AT THE end of his life, Augustine was working on his Retractions — he made it through 93 per cent of his works in a critical survey celebrated by Smith as a “remarkable testament to intellectual humility”. Such an act might be particularly difficult today, he thinks.

“On the one hand, we have this overwhelming narrative of progressive enlightenment; so we keep congratulating ourselves that we are so much smarter than everyone who has come before us,” he says. “On the other hand, there is also something about social-media call-out culture right now that doesn’t give us much room to repent: you have to think the right thing, and you have to have always thought the right thing.

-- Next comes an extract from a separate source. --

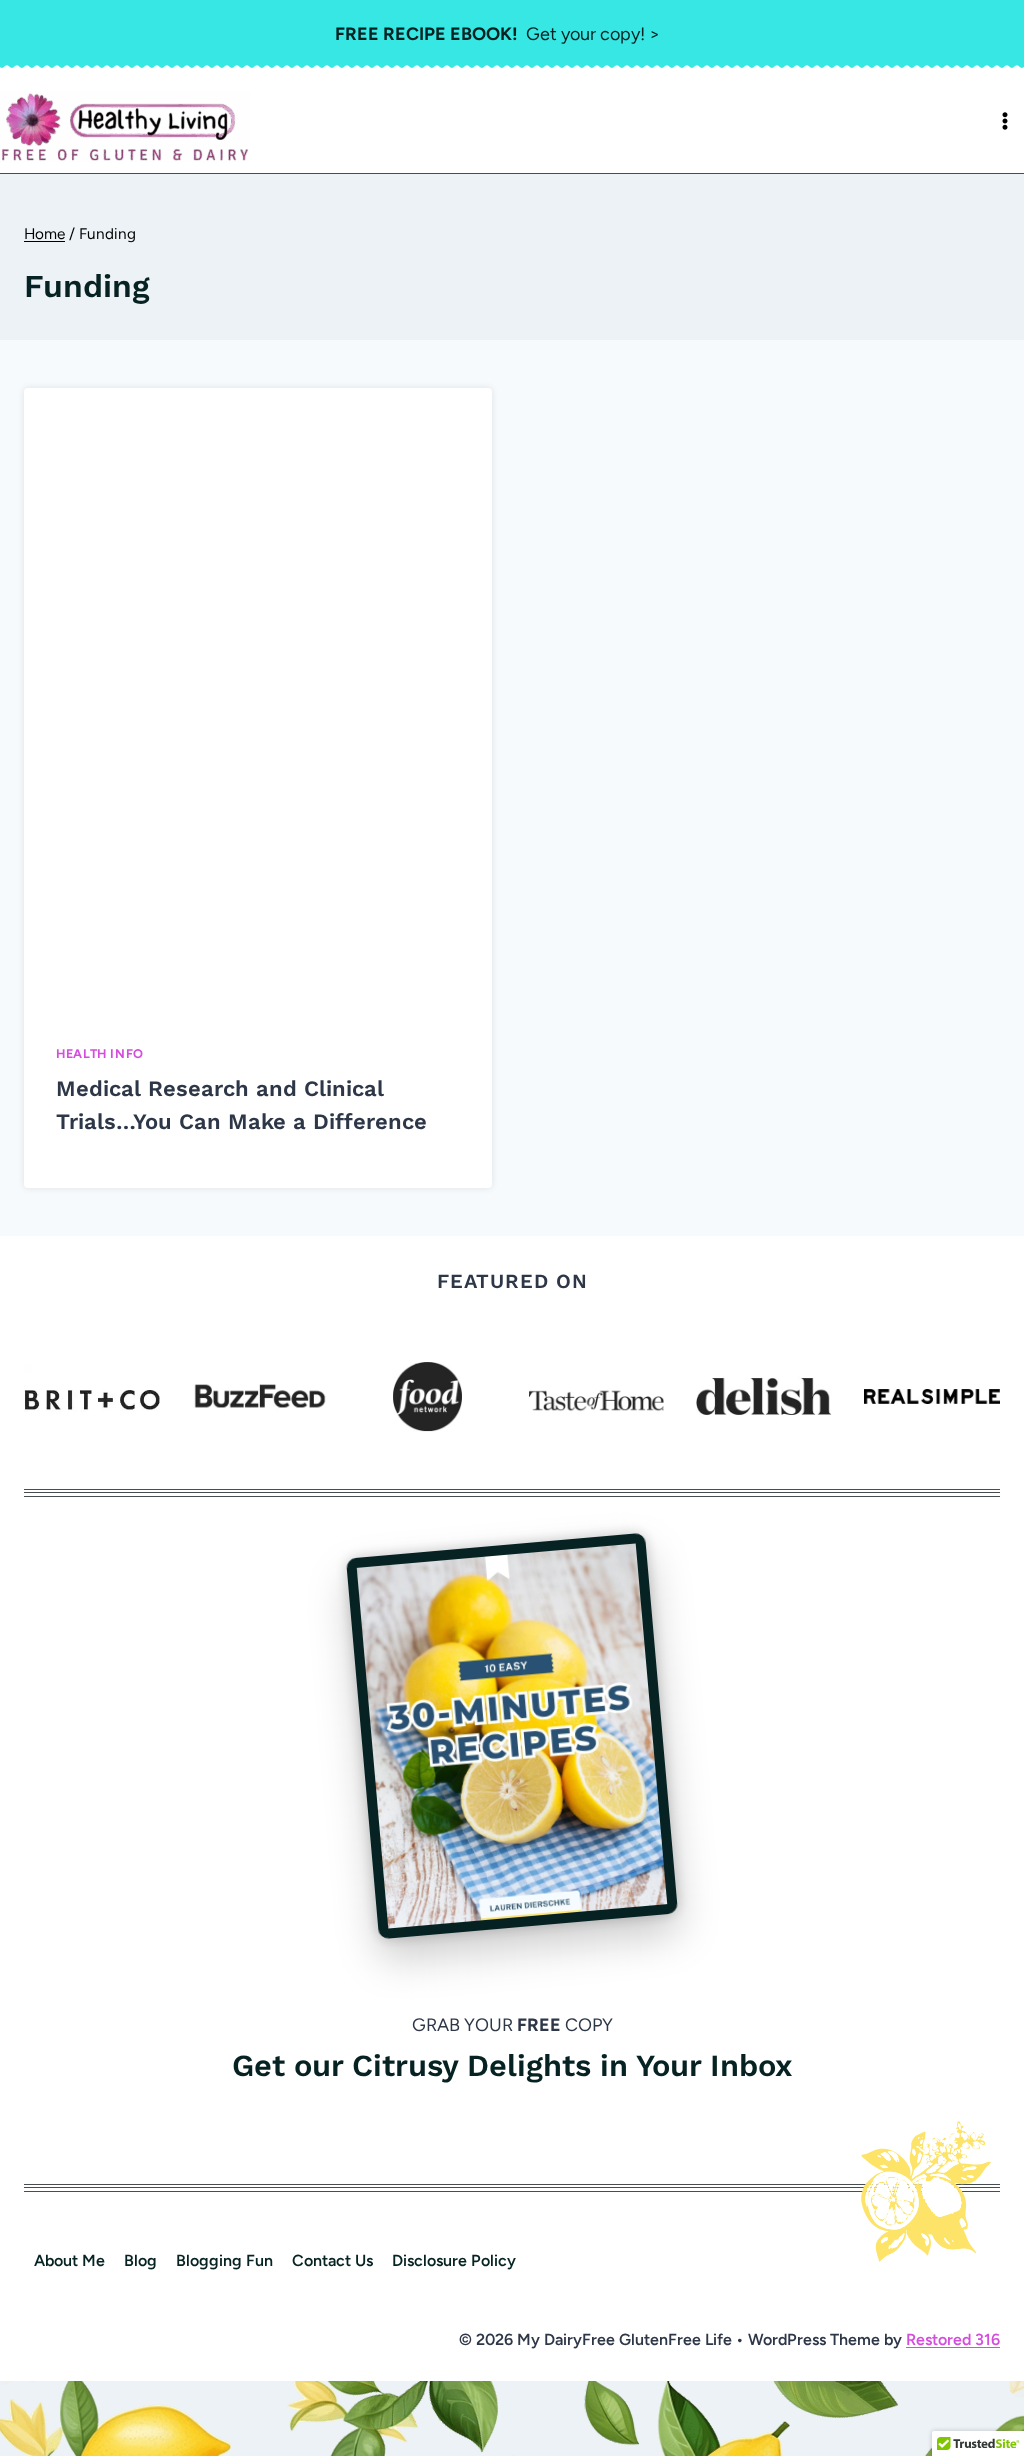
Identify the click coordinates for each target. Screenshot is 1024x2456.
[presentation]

It’s quite a notable stance of hubris, I think, and pride.”

Augustine knew, he says, “that his value did not depend on being right. . . Ultimately, his confidence did not stem from how smart he was.”

What might today’s church leaders learn from his willingness to make such public confessions?

“I think he really errs on the side of giving us too much information,” Smith says. “He’s a bishop, and he understands that he has responsibilities, and there’s power, even, that goes with that. But what you see in his preaching and the Confessions is there’s this sense of: But all things considered, at the foot of the cross and before God, we are equal, and here’s how I continue to struggle. . .

“His Confessions are written to move other people to undertake the same self- examination. I think he has to make himself vulnerable for that to work. He can’t be always ‘You, you, you’. He has to say ‘I’ for it to work.”

On the Road with Saint Augustine is published by Baker Publishing at £11.99.